In episode 12 Frost's fear had a ton of emphasis on being alone with no one to talk to after losing all of his friends suddenly and violently. I assume on the index card Derek wrote on, he specified that Frost would start to feel insane and start making up friends in his head to talk to.
My theory is that he felt that way in the psionic order. Without any close relationships of any kind he probably started to experience some sort of derealization and imagined what he would say if he even had friends to talk to. After leaving the place he's terrified something bad happening that would pull him back into that monotony that made him feel crazy.
I think that's what Derek might've been trying to hint at with Frost's deepest fears but that's just a theory.
This is a true Speculation-Based-On-Canon.
I had a similar thought about it that he might experience some intense version of maladaptive daydreaming.
It's actually something I thought he might have done as a child (perhaps I'll make a separate hc for that?), where he wasn't necessarily isolated but struggled with friendships, so he was stuck in his mind a lot, thinking up friends that liked and understood him.
Perhaps that's why he was picked in the first place? Obviously one who stays in their mind a lot *and* has the ability to use psionics is going to have a leg up. Who cares if that's not actually really that good for the child and their mental health?
And so after losing his parents he *really* disconnects. Great student, very skilled, but always feels like he's not really there, or nothing around him is really...real. It feels like whatever he thinks about in his head is far more real that his studies.
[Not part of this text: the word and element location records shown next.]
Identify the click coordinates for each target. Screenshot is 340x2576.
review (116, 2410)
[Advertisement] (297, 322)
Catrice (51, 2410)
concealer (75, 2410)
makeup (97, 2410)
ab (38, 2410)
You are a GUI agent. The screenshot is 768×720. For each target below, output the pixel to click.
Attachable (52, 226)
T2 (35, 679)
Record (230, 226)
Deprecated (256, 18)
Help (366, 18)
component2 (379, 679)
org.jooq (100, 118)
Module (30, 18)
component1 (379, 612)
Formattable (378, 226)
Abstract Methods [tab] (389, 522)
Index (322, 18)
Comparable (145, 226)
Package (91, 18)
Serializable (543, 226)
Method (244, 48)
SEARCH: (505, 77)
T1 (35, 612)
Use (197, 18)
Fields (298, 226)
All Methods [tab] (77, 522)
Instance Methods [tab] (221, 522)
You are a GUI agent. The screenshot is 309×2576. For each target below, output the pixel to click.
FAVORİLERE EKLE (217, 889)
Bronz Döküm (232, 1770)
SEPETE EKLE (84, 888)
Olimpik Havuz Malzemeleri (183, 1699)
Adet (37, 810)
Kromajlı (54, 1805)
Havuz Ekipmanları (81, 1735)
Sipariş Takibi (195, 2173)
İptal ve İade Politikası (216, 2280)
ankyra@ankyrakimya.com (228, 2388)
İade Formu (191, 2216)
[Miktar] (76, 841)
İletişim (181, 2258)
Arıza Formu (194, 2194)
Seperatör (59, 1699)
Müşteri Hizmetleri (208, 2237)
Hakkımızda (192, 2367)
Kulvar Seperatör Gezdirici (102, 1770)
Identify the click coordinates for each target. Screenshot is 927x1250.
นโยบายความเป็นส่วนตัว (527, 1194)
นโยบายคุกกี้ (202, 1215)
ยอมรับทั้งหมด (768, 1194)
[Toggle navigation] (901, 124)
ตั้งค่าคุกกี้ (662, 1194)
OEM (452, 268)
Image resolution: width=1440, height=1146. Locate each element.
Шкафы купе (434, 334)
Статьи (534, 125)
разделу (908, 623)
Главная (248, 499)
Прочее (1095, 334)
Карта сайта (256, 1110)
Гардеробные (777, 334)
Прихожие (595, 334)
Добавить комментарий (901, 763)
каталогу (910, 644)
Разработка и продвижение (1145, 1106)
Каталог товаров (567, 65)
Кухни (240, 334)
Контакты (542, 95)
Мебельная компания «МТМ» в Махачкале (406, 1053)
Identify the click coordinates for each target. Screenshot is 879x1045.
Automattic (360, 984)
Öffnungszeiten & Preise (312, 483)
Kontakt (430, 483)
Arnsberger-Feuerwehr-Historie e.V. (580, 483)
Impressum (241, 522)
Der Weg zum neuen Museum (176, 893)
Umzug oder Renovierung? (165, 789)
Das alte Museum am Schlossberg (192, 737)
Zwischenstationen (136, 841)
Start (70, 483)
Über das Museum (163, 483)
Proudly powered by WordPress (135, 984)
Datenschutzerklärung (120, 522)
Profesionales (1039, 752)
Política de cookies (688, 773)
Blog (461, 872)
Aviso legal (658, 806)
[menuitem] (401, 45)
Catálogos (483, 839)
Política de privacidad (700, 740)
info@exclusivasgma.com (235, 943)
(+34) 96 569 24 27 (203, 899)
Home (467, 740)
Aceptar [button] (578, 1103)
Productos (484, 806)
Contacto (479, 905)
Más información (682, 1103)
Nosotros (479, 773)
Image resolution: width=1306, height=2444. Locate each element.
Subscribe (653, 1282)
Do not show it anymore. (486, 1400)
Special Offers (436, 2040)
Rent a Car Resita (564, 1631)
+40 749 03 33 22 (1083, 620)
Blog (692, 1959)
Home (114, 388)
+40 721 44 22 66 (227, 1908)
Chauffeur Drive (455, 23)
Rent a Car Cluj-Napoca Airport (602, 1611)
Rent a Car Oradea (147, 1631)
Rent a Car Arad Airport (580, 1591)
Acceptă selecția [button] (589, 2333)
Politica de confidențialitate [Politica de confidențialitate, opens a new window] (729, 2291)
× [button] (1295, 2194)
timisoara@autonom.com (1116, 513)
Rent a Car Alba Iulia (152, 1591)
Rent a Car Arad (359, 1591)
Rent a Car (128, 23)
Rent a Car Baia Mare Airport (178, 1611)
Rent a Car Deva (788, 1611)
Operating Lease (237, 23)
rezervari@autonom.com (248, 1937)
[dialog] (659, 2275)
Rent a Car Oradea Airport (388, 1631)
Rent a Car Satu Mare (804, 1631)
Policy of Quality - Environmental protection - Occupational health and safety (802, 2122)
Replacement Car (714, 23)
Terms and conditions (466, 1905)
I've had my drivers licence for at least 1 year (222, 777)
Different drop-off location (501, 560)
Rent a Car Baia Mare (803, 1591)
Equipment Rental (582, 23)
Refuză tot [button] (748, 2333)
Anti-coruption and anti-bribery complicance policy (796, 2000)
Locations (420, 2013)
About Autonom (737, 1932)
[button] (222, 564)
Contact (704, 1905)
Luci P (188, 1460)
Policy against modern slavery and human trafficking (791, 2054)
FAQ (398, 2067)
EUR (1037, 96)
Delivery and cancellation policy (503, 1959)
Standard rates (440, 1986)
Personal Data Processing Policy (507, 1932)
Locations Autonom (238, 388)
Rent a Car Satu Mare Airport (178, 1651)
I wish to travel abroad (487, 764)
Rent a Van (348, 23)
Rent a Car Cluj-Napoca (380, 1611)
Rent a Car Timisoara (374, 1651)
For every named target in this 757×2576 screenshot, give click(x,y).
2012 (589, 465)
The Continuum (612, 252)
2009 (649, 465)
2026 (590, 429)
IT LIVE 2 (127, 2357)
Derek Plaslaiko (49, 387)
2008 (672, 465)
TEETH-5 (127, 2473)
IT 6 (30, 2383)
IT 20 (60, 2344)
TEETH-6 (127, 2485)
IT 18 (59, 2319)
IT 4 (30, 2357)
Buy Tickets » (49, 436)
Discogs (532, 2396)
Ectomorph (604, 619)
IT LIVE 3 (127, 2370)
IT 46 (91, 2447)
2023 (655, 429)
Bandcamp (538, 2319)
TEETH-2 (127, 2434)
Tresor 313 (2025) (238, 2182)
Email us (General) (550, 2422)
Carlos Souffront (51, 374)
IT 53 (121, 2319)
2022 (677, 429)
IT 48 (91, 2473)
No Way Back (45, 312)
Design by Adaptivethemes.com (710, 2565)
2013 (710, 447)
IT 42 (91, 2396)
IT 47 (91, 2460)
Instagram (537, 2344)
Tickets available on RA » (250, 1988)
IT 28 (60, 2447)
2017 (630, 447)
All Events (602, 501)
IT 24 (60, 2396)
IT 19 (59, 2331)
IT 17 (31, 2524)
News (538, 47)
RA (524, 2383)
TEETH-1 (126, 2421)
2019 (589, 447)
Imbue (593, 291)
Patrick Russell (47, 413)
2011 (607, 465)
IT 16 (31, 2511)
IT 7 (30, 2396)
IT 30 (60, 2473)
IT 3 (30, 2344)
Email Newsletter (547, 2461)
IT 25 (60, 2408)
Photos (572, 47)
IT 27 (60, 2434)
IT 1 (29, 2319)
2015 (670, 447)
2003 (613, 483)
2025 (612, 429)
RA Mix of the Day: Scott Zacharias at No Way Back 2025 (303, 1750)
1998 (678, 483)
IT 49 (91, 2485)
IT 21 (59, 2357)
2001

And the brief period that he was probably fully alone for the first time when he left probably didn't help. Not much to do except delve into your mind day in day out.
After meeting with Gricko (and Hootsie!) He was finally having real actual human(oid) interactions again. It was weird. But slowly he felt like his grip on reality was mending itself. He is real. This conversation is real. This odd sense of companionship is real. And he still likes to think and be in his mind, honing his skills sort of, but he takes more breaks, remembers that food exists, that sleep is necessary, that there's another person out there that wants to hear what he has to say.
And the thought of losing that? The idea that his reality could be snuffed out and he'd have to return to living solely within his own mind? By himself for eternity?